La storia è quella di quattro coinquilini del campus di Princeton, uno dei quali, Paul, aiutato dal suo amico Tom, è alle prese con il suo lavoro di tesi. Il lavoro si basa sulla decodificazione di un incunabolo del 1499, attribuito a Francesco Colonna e intitolato Hypnerotomachia Poliphili (Combattimento amoroso di Polifilo in sogno). Redatto in pieno periodo umanista, nella Firenze di Savonarola, è più di un semplice libro d’amore. Il suo lessico intricato, i codici e trabocchetti inseriti tra le pagine, i neologismi di difficile comprensione e una serie di indizi che portano a un “tesoro”, fanno dell’Hypnerotomachia un rompicapo che in molti, tra scrittori e professori, prima di Paul, hanno cercato di risolvere.

Il lavoro di Francesco Colonna, con il suo contesto rinascimentale italiano e la rigidità del pensiero di Savonarola, fa da sfondo e contrasto a una Princeton che racchiude in sé ancora più mistero e falsità di quanto si possa pensare.
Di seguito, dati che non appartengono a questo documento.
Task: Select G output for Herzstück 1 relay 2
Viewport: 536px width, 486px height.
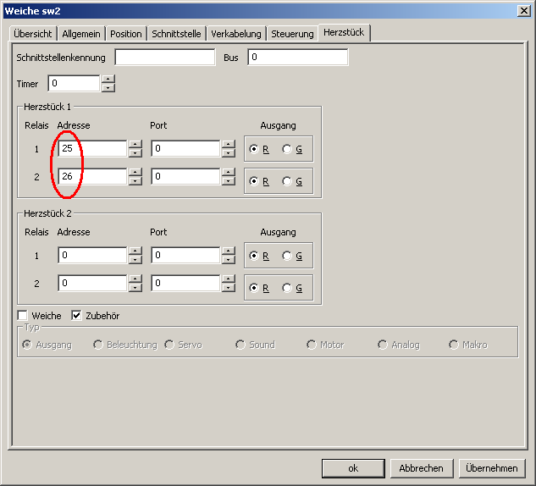Action: [x=287, y=181]
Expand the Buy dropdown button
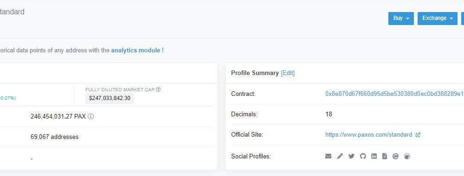This screenshot has width=464, height=176. 401,19

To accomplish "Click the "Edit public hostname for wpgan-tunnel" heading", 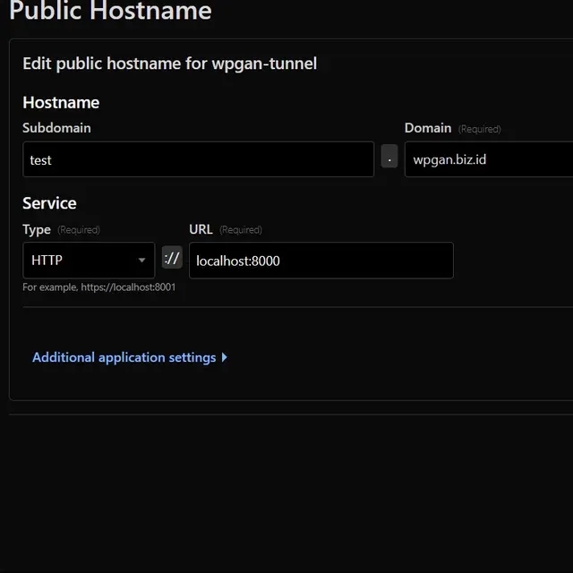I will pos(169,64).
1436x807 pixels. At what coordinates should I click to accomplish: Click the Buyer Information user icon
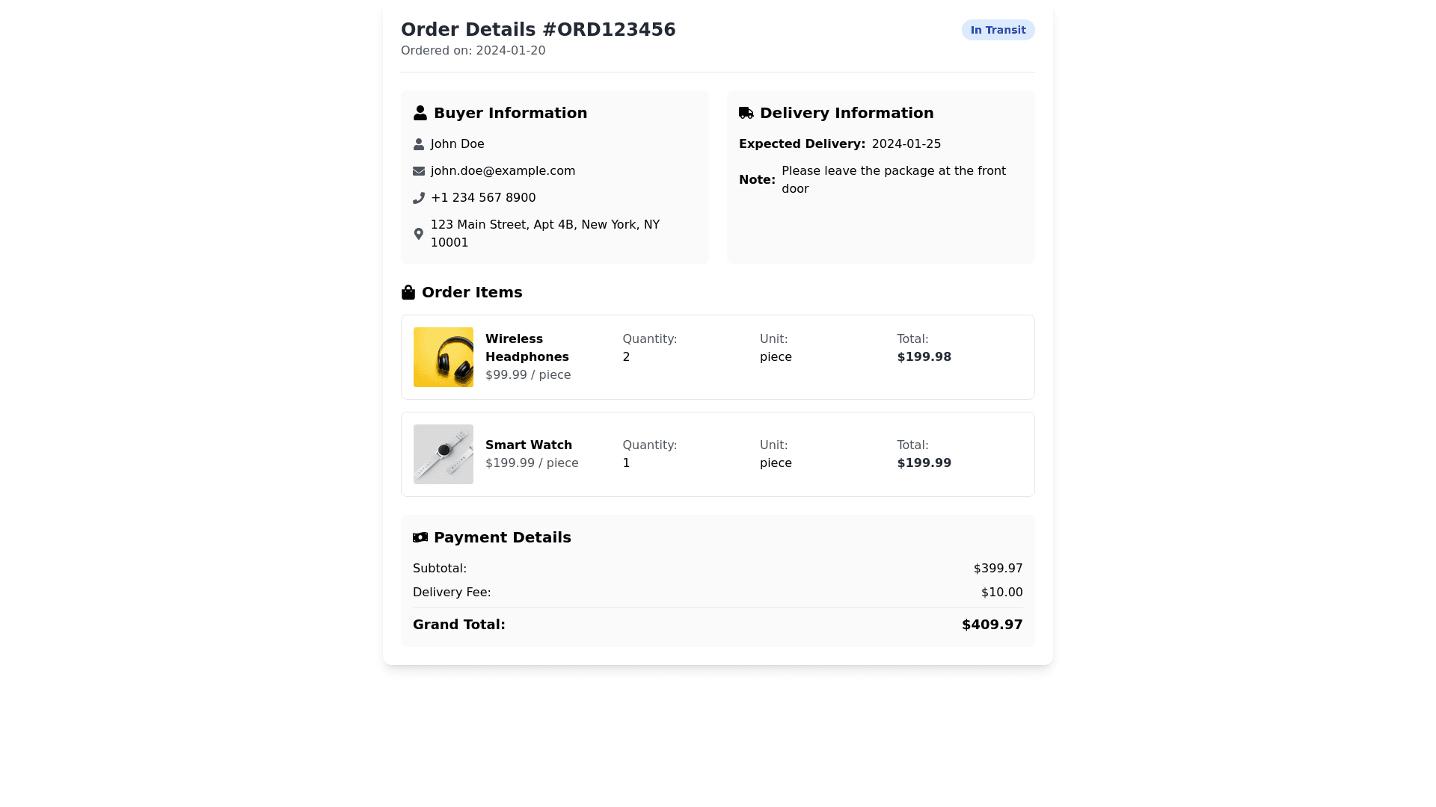pos(420,113)
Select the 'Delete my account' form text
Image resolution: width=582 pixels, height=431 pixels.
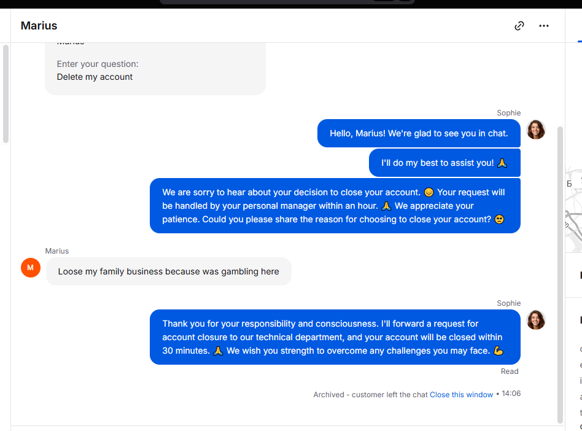[95, 77]
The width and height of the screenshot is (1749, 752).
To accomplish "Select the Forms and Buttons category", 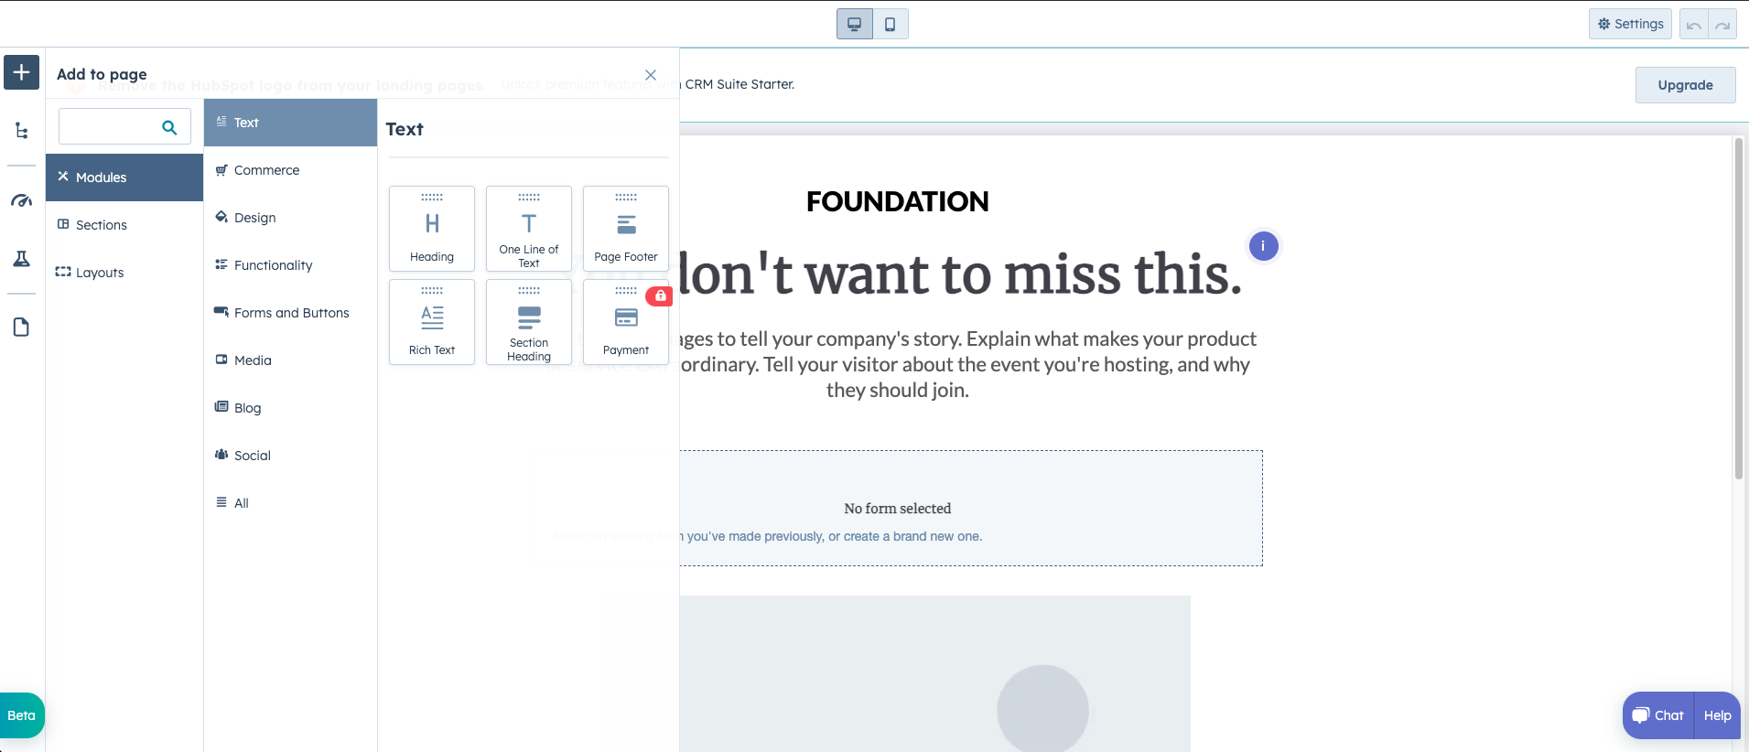I will [x=291, y=313].
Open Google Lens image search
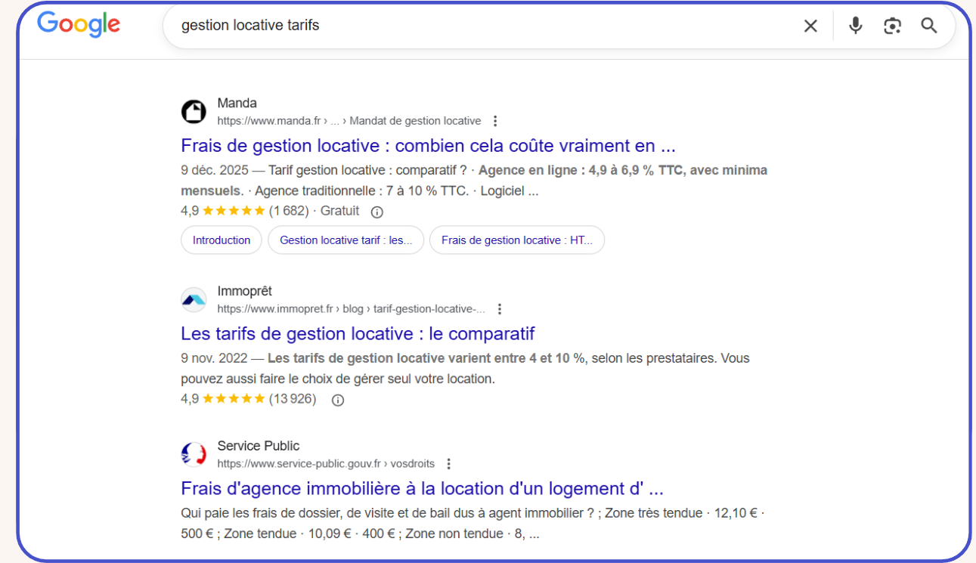 [892, 25]
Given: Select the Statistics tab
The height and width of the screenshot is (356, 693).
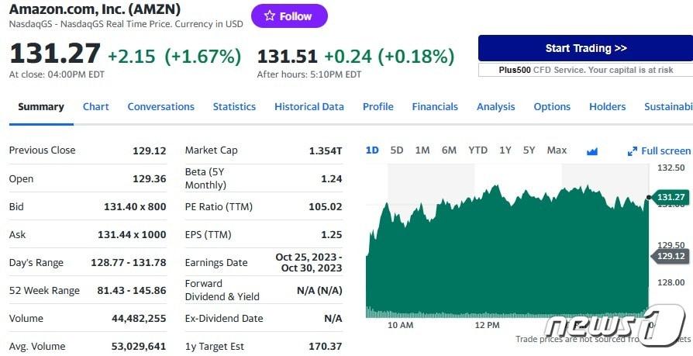Looking at the screenshot, I should pyautogui.click(x=234, y=107).
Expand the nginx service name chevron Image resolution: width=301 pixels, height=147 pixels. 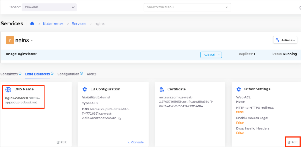[x=32, y=40]
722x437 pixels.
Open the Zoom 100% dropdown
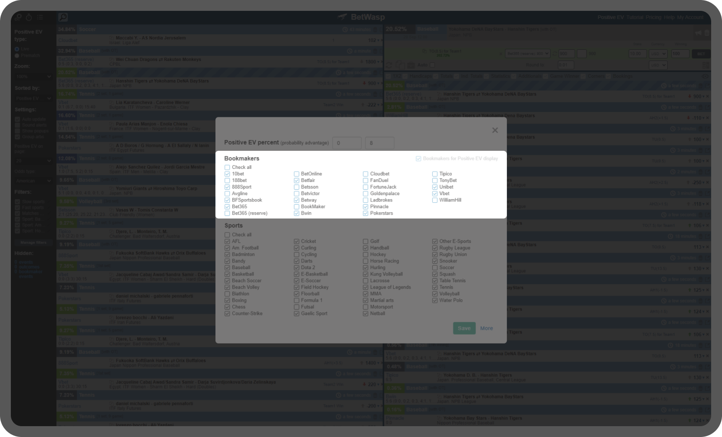click(x=33, y=77)

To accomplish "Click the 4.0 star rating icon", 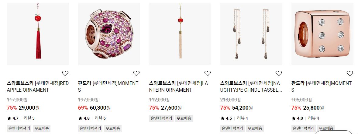I will 294,118.
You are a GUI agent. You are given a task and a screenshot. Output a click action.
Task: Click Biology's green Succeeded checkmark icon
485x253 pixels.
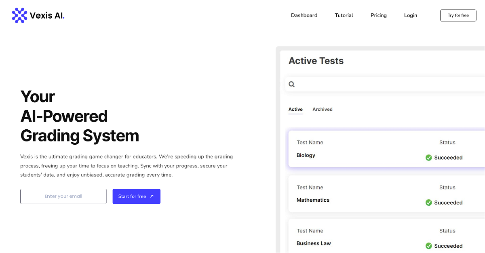point(429,158)
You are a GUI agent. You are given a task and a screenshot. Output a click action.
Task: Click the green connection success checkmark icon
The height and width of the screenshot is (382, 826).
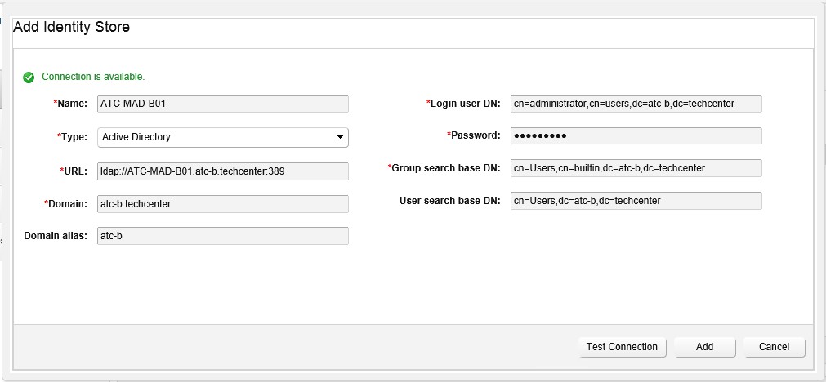29,78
La decifrazione del codice, a cui Paul e Tom vengono a capo con molta difficoltà e sacrifici, rappresenta una sfida per gli stessi relatori di Paul, Vincent Taft e Richard Curry. Entrambi, inoltre, furono intimi amici del padre di Tom, al quale, tuttavia, distrussero la carriera e la reputazione con una stroncatura al suo lavoro, The Belladona Document, un trattato in cui si spiegava l’importanza di una lettera che attribuiva il testo dell’Hypnerotomachia proprio a Francesco Colonna.

Raccontato in questi termini, a metà tra una puntata di una soap-opera venezuelana e l’inizio di un film di vendette, Il Codice del Quattro rischia di essere frainteso. La verità è che all’interno dell’intricato gioco di rompicapi e misteri irrisolti, tra riti di affiliazione e feste esclusive del circolo dell’Ivi, si snodano le vite di quattro ragazzi che inconsapevolmente, come spesso accade, si trovano a dover affrontare problemi molto più grandi di loro e dei quali non avevano assolutamente idea della portata. Scegliere da che parte stare, cosa sacrificare, rinunciare alla propria salute fisica e mentale, all’amore, al rispetto, alla vita sociale, per quello che si rivela essere un vero e proprio bene superiore.

Il libro è un riscatto, un riscatto, per Tom, della dignità rubata a suo padre, un riscatto per Paul, che ha messo da parte tutto pur di giungere a una conclusione. L’importanza della decifrazione di questo testo, secondo appunto il “codice del quattro”, significherebbe, per i professori che seguono il lavoro dei ragazzi, un salto avanti nella propria carriera di decenni, il raggiungimento di un podio nell’Olimpo della filologia e della letteratura umanista che nessuno avrebbe potuto toglierli.

Ed è proprio lì che casca l’asino. Quanto sei disposto a sacrificare della tua integrità morale pur di vincere? La vita di un uomo, di un collega, di un amico, vale davvero meno della possibilità di proclamare il proprio nome immortale? Ci sono scoperte che cambiano la vita, e ci sono libri che te la distruggono: l’Hypnerotomachia Poliphili è uno di questi. Francesco Colonna morì sul rogo pur di pubblicare le proprie idee, e la stessa fine terribile, in un incendio, toccherà a uno degli uomini che cercheranno di prendersi meriti di altri.

Dopo alcune decine di pagine di assestamento, il romanzo scorre via con la stessa intensità che pervade le sue pagine. Le frasi scorrono con una febbrile impazienza, palpabile quanto quella dei due studenti che passo dopo passo riescono a risolvere indovinelli vecchi di quattrocento anni. E non mancano gli sconforti, la perdita della fiducia, il desiderio di mollare anche se manca poco perché si è a un punto morto. Così come l’Hypnerotomachia Poliphili rappresenta altro, un modo per nascondere e custodire le idee progressiste che tanto dispiacevano a Savonarola, così Il Codice del Quattro incarna altro da sé stesso. E la storia di quattro studenti di Princeton diventa la storia di chi legge questo “definitivo libro di rompicapi” (come affermò la critica del New York Times Book Review), una coinvolgente rete di scelte e conseguenze, di amicizia e tradimento, di morte e vita, di salvezza e dannazione. Una storia di tutti.